Dollar-yen pared an advance on the news and US equity futures slipped when they reopened coming off the US holiday.
Apple rose more than 80% in 2019, and was already up more than 10% in the new year.
The company said last month that sales in the current quarter would be between $63 billion and $67 billion, better than analysts expected (the estimate was $62.33 billion), but also a wider range than anticipated, to account for uncertainty around the epidemic in China.
“We do have some suppliers in the Wuhan area. All of the suppliers there are alternate sources and we’re obviously working on mitigation plans to make up any expected production loss”, Tim Cook said at the time. “We factored our best thinking in the guidance that we provided you. With respect to supply sources that are outside the Wuhan area, the impact is less clear at this time”.
On Monday, the company cited two main factors in what amounts to a guide-down. To wit:
- The first is that worldwide iPhone supply will be temporarily constrained. While our iPhone manufacturing partner sites are located outside the Hubei province – and while all of these facilities have reopened – they are ramping up more slowly than we had anticipated. The health and well-being of every person who helps make these products possible is our paramount priority, and we are working in close consultation with our suppliers and public health experts as this ramp continues. These iPhone supply shortages will temporarily affect revenues worldwide.

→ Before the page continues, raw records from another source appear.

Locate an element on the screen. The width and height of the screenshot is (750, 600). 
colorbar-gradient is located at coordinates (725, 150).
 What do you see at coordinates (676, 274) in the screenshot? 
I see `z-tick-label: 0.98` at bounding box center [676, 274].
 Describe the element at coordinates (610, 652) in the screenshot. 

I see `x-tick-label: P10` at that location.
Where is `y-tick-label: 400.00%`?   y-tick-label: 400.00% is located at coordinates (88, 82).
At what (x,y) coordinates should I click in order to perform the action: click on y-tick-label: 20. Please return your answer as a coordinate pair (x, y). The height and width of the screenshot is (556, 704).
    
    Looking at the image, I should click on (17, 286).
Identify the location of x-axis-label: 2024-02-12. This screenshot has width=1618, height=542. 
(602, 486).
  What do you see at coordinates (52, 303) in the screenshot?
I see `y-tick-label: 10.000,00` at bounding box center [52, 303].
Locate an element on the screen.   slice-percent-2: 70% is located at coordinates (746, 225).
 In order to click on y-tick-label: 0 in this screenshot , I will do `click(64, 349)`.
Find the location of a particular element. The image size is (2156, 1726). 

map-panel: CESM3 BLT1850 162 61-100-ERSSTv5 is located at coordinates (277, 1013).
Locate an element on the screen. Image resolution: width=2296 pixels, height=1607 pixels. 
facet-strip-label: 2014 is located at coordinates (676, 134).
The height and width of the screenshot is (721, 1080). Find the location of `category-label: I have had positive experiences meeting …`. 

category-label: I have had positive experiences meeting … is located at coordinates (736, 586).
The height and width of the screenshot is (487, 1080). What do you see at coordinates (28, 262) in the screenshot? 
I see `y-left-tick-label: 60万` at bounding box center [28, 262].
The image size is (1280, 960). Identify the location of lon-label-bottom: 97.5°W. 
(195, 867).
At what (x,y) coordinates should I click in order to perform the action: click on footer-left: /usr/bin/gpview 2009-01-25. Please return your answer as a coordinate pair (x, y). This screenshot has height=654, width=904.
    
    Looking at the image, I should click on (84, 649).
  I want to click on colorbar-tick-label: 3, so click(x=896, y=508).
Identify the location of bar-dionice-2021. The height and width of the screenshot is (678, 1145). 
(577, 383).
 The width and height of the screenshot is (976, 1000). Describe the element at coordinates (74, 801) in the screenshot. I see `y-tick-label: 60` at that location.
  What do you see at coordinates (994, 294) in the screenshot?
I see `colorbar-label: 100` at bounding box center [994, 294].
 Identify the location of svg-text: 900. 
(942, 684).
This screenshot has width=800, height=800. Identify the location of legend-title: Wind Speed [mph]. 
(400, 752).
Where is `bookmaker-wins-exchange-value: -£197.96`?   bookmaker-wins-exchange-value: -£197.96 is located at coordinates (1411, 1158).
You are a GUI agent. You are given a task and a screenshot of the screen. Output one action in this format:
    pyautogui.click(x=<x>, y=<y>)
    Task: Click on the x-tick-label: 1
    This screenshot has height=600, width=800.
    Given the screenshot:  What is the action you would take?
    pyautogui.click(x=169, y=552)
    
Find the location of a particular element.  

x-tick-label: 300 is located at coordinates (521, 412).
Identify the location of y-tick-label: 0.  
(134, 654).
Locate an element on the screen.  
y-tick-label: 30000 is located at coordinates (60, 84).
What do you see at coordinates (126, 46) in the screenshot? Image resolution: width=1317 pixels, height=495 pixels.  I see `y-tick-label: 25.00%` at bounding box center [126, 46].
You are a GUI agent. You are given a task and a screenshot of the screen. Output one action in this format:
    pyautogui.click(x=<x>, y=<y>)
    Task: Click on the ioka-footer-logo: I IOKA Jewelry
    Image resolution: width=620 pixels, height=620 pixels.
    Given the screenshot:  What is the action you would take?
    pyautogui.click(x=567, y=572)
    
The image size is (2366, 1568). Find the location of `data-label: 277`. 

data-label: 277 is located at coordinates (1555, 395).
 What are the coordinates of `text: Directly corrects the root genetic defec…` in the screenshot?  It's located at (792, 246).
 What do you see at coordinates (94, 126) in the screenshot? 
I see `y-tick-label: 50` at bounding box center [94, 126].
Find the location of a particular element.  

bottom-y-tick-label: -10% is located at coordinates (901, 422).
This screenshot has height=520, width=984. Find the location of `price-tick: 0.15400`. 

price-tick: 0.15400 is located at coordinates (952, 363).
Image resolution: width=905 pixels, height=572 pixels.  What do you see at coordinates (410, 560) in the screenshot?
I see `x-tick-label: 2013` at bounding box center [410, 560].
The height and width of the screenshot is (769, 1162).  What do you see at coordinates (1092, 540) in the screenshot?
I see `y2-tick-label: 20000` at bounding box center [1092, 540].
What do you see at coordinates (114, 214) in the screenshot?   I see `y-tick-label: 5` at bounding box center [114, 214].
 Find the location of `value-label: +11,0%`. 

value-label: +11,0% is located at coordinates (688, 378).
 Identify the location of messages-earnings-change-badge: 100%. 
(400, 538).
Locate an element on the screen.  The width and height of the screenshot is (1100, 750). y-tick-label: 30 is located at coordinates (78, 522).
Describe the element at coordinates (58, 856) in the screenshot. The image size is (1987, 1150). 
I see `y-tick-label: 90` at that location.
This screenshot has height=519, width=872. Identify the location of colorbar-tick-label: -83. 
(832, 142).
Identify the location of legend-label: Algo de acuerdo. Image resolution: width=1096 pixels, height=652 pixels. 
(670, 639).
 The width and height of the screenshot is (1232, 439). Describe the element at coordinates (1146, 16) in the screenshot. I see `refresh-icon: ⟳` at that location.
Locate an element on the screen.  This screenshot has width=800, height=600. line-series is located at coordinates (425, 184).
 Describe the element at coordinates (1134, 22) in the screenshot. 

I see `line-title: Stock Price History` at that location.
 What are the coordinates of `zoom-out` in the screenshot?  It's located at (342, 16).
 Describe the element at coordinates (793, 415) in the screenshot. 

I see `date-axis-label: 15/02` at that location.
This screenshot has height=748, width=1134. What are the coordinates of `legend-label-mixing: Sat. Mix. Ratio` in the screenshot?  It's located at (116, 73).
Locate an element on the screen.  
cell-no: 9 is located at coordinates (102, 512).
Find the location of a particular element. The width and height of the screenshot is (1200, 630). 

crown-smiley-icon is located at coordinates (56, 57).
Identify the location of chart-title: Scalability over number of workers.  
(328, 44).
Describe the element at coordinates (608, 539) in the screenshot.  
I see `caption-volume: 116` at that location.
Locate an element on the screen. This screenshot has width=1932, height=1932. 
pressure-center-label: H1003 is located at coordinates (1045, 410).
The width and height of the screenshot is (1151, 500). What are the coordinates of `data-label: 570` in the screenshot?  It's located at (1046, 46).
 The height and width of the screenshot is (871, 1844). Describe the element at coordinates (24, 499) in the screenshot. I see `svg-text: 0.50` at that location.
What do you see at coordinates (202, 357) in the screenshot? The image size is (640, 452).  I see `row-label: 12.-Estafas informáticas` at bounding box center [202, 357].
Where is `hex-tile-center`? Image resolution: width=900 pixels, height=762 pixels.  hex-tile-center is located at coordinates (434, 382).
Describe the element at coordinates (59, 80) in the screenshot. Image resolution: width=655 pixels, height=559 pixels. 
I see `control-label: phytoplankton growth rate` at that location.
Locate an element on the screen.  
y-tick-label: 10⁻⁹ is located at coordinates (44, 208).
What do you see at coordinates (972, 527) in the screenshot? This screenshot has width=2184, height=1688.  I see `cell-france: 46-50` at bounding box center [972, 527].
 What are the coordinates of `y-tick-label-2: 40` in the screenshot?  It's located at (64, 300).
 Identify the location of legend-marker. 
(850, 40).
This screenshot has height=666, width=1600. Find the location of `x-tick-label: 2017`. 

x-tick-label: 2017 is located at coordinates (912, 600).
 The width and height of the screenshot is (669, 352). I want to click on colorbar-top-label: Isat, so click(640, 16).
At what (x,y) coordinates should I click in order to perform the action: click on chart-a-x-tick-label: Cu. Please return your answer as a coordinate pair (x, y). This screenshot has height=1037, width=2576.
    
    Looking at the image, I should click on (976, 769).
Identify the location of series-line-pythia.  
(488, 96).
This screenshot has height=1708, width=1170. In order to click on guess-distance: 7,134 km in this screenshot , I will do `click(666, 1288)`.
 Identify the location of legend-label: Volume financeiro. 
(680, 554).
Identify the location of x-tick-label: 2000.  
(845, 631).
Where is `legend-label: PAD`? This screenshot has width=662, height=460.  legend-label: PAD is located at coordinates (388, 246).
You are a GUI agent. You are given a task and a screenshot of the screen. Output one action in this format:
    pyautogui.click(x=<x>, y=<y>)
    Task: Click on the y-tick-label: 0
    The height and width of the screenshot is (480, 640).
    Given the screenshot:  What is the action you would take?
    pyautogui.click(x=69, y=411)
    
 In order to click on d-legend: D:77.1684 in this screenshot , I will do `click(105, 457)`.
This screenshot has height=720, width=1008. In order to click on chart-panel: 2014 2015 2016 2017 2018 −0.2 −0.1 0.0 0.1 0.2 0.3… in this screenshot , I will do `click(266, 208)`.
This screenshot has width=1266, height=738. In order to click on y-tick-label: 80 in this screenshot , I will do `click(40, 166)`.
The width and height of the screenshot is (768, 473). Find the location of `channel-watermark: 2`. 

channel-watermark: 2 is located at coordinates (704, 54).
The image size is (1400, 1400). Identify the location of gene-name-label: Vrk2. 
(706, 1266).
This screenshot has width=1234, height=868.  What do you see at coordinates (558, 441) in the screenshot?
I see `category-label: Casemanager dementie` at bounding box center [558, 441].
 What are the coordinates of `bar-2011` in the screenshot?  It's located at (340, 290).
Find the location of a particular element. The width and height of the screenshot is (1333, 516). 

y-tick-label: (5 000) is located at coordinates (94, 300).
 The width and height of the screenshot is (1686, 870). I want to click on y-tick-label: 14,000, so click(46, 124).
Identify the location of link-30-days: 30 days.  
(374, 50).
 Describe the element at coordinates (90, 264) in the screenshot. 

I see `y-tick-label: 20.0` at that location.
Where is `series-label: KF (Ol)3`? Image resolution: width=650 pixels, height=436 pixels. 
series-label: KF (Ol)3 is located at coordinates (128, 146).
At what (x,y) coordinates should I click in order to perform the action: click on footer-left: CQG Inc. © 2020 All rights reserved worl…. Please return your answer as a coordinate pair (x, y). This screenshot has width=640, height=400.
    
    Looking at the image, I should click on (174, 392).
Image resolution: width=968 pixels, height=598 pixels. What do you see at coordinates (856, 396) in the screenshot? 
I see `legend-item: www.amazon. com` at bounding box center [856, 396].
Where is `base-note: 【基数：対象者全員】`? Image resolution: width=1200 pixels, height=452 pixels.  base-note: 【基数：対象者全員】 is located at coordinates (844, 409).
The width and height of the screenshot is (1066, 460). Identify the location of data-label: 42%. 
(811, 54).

- The second is that demand for our products within China has been affected. All of our stores in China and many of our partner stores have been closed. Additionally, stores that are open have been operating at reduced hours and with very low customer traffic. We are gradually reopening our retail stores and will continue to do so as steadily and safely as we can. Our corporate offices and contact centers in China are open, and our online stores have remained open throughout.
“This unexpected news confirms the worst fears of the Street that the virus outbreak has dramatically impacted iPhone supply from China/Foxconn with a demand ripple impact worldwide”, Wedbush said, adding the following:
While we have discussed a negative iPhone impact from the coronavirus over the past few weeks, the magnitude of this impact to miss its revenue guidance midway through February is clearly worse than feared. While the knee jerk reaction will be negative tomorrow in light of this shocker and have a ripple impact across the supply chain, we believe this is… more of a timing issue rather than an extended supply/demand issue for iPhones globally and does not change our longer-term bullish thesis on the name.
The bank went on to call this “a tough pill to swallow for the bulls”.
You can expect to see more of this going forward, and it underscores what some market skeptics have spent the last several weeks warning about – namely that equities have not even attempted to price in the likely hit to corporate earnings and global growth from the coronavirus.
On Thursday, for example, Guggenheim’s Scott Minerd cautioned that risk assets “are priced for a rosy outcome” despite “the reality of the looming risks to growth and earnings”.
Now, investors will have to decide how to incorporate an Apple guidance cut into their strategy. This will likely serve as something of a reality check and it isn’t the best news for the broader market, that’s for sure.